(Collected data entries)
[Start of section]

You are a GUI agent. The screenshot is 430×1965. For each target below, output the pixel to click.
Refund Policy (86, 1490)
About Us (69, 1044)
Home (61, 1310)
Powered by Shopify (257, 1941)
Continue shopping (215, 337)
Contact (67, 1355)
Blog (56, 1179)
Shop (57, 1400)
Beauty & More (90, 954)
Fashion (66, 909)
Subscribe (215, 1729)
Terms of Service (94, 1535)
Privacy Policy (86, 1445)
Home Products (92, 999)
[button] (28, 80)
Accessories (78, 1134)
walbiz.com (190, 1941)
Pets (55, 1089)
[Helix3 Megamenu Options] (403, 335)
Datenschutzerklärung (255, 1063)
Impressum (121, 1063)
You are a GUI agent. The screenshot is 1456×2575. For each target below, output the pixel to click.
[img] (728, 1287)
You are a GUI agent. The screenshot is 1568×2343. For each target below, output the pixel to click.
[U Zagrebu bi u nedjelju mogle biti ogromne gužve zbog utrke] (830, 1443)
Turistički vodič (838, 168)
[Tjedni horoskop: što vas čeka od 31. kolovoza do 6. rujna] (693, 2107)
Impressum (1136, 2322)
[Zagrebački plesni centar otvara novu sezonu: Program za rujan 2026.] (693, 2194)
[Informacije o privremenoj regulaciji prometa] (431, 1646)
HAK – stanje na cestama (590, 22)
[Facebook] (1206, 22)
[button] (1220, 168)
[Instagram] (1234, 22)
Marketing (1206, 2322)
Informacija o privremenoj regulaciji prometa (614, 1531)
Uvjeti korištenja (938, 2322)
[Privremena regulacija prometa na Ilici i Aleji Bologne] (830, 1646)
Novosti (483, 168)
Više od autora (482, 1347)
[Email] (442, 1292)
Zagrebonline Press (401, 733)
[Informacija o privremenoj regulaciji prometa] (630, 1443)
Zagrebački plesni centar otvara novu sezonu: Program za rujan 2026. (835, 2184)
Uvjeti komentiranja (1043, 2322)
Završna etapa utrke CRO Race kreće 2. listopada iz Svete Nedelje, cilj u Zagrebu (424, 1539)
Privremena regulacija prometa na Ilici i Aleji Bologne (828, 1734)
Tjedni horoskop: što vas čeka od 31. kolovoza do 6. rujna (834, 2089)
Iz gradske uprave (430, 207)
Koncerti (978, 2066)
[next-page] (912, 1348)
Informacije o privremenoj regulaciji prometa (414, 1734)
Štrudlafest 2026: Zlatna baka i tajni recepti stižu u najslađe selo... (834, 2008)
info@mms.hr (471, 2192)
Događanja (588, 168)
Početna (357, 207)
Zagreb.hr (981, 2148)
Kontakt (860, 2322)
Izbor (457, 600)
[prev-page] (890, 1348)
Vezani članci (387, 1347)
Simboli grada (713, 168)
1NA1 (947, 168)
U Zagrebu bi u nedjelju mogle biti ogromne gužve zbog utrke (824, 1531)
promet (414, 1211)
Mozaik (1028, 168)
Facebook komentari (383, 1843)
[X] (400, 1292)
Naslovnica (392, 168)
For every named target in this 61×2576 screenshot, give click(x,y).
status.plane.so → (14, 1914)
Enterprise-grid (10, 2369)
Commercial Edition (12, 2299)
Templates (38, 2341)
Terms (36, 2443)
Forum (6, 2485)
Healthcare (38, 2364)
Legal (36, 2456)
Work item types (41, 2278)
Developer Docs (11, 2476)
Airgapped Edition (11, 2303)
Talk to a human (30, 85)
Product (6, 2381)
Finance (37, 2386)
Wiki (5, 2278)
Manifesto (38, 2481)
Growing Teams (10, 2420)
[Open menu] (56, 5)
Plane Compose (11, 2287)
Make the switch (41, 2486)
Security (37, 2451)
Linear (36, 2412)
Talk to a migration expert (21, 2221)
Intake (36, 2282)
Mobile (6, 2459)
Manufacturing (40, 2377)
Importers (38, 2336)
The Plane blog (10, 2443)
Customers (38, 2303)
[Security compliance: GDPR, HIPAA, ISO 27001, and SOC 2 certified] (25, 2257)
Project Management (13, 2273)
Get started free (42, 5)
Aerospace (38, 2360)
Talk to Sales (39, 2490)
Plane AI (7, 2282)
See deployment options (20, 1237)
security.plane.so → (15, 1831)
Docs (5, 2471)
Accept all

[End of section]

THE PROBLEM:
All lines of the records above that contain the word "plesni" are to be copied out.

EXERCISE ANSWER:
[Zagrebački plesni centar otvara novu sezonu: Program za rujan 2026.] (693, 2194)
Zagrebački plesni centar otvara novu sezonu: Program za rujan 2026. (835, 2184)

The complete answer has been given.